AIM OF THE TASK |
From the article on Nathaniel S. Keith, pull out everything from "Nathaniel Shepard Keith (July" down to "and Electronics Engineers.", word for word.

- Born: July 14, 1838 Boston, Massachusetts, U.S.
- Died: January 27, 1925 (aged 86) Philadelphia, Pennsylvania, U.S.
- Occupations: Chemist Metallurgist Mining engineer Electrical engineer
- Board member of: AIEE
- Spouse: Anna Tait Swan (d. 1909)

= Nathaniel S. Keith =

American chemist & inventor (1838-1925)

Nathaniel Shepard Keith (July 14, 1838 - January 27, 1925) was an American manufacturer, chemist, inventor, writer, and electrical engineer. Keith was born in Boston, Massachusetts, and worked in his fathers laboratory. He was instrumental in designing, manufacturing, and installing the original electric lighting and power system in San Francisco, California. In 1884 he became editor of Electric World, co-founded the American Institute of Electrical Engineers (AIEE) and served as the first secretary of the organization. The AIEE merged with other societies in 1963 to become the IEEE, the Institute of Electrical and Electronics Engineers.

== Biography ==
N. S. Keith grew up experimenting in his father's laboratory in New York City. He was educated in the common schools of Dover, N. H. and New York City, and attended the New York University Medical School, but never practiced medicine. He also learned the basics of chemistry in the laboratory of his father, Bethuel Keith & Co., a physician and chemist in drug manufacturer (Bethuel Keith 1811-1884). In 1860, at age 22, he followed the Pikes Peak Gold Rush to Colorado where he spent nearly a decade mining and milling in the Central City-Blackhawk area. He experimented with various processes to work the rebellious gold ores (see "Ore Roasting Furnace" Patent No. 36437, Sept 9, 1862). Although the "Keith Process" of ore crushing and smelting worked in the laboratory, he failed to perfect the system on an industrial scale. He was superintendent of several mining operations, including the well known Mammoth mine, which closed when the vein pinched out.

Returning to the East by 1870, he became a respected New York City chemist and began experimenting with electricity. He operated nickel plating works in Newark and patented a method to remove tin from scrap, patented in 1876. He also patented early electric lights and motors, among the earliest patents. He was active in professional organizations, being a co-founder of the American Institute of Electrical Engineers and editor and founder of Electronic World. At the same time he authored Magnetic and Dynamo-Electric Machines (1884) and translated German texts on electric motors. Lured West again, in 1884 he built the first electric plant for San Francisco. Between 1884 and 1893 he was among the first to apply electricity to mining, especially electro-metallurgy. Located in San Francisco he served as consultant to mining companies across the West. He would also patent several more pieces of mine machinery (a ball crusher [the "Keith Pulverizer"]) and amalgamation equipment (the commonly used centrifugal electrical amalgamation machine). In San Francisco, he also sold electric motors to meet burgeoning demand, but sold out with the crash of 1893.

During much of 1893-1897 he was in England trying to promote his electro-metallurgical process for the extraction of precious metals from their ores. He returned to the United States and became an advisor to Thomas Edison, based in Philadelphia. He worked on the ill-fated electro-magnetic mining operations funded by Edison. He also worked on electric extraction of copper from its ores, helping organize a company to test his process in the old copper mines of New Jersey. At the time of his death he was still director or officer in a number of mining companies, including the Metals Recovery Company and the American Mines & Venture Corporation.

He married Anna Tait Swan in New York in 1860 and all three of their daughters were born in Black Hawk, Colorado—Virginia (1862), Harriet (1866), and Elma (1867). None married, but taught in a college in New York City. Anna Keith died July 2, 1909, in Philadelphia. Nathaniel Shepard Keith died January 27, 1925, in Philadelphia.

SOURCE INFORMATION |
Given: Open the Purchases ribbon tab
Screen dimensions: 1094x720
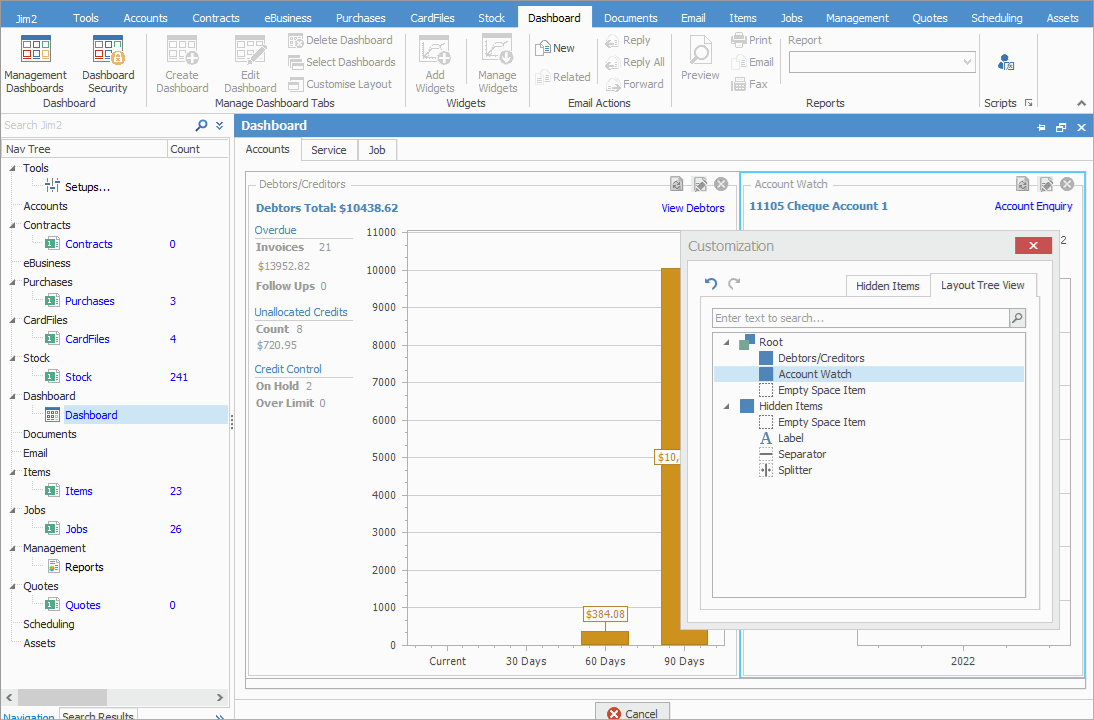Looking at the screenshot, I should click(x=360, y=18).
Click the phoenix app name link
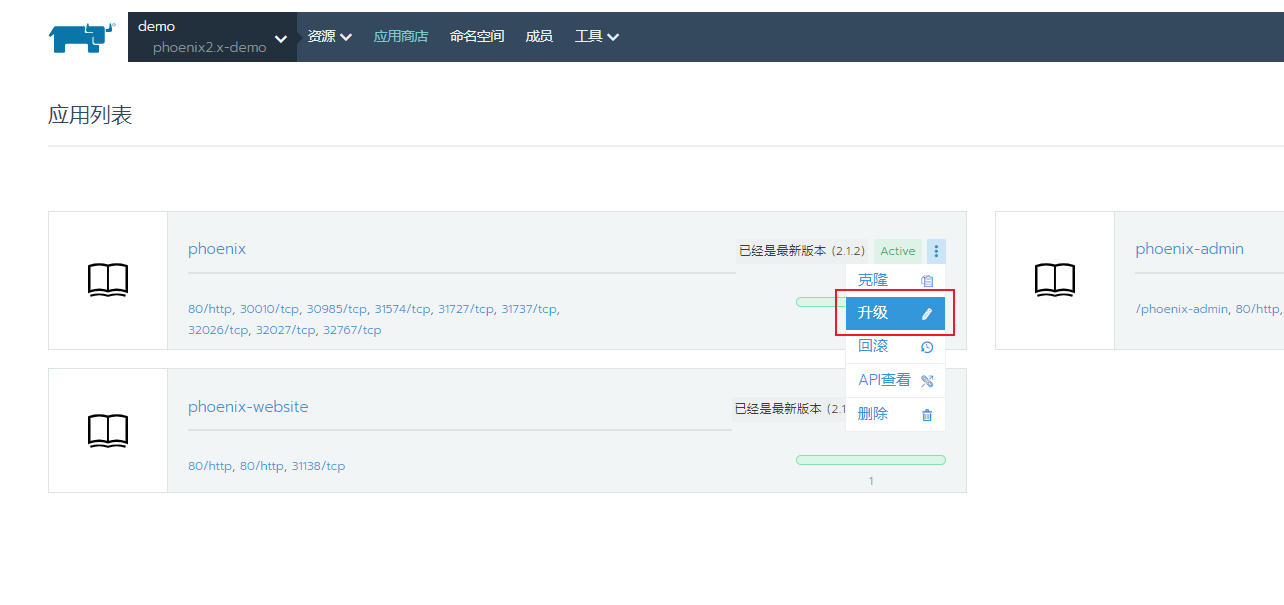Image resolution: width=1284 pixels, height=605 pixels. [x=217, y=249]
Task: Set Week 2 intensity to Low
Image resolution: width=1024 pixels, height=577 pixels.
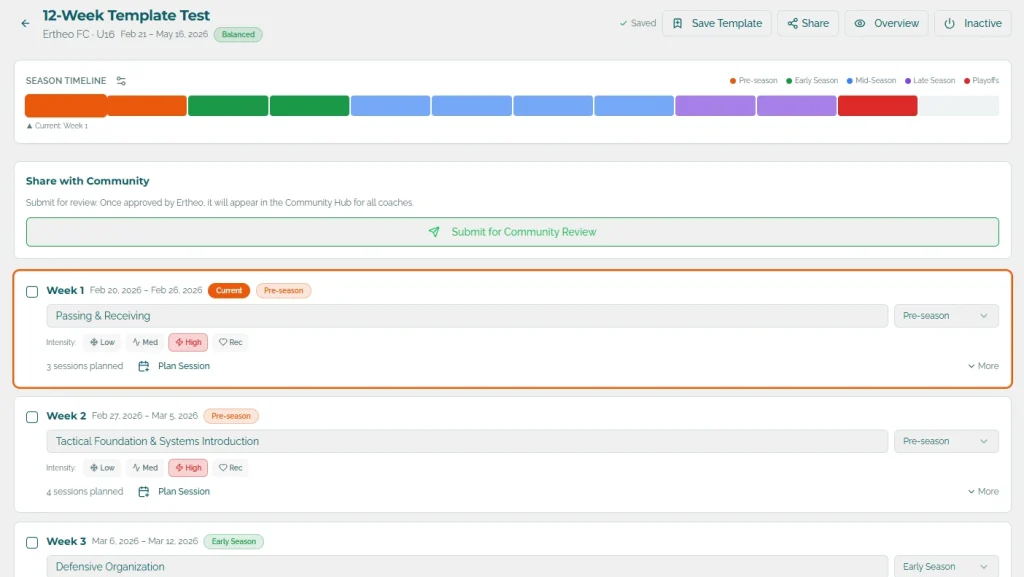Action: coord(102,467)
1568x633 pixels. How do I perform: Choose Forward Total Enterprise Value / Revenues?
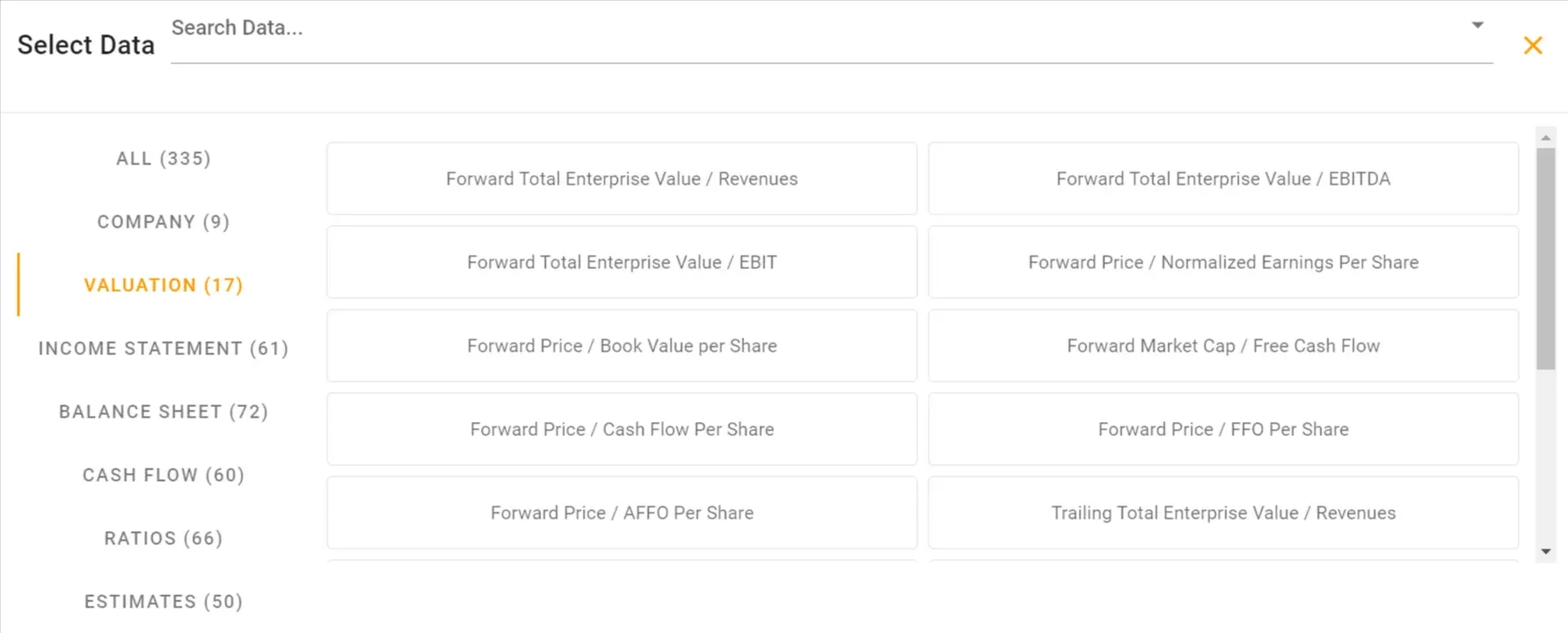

EXERCISE RESPONSE |
Nathaniel Shepard Keith (July 14, 1838 - January 27, 1925) was an American manufacturer, chemist, inventor, writer, and electrical engineer. Keith was born in Boston, Massachusetts, and worked in his fathers laboratory. He was instrumental in designing, manufacturing, and installing the original electric lighting and power system in San Francisco, California. In 1884 he became editor of Electric World, co-founded the American Institute of Electrical Engineers (AIEE) and served as the first secretary of the organization. The AIEE merged with other societies in 1963 to become the IEEE, the Institute of Electrical and Electronics Engineers.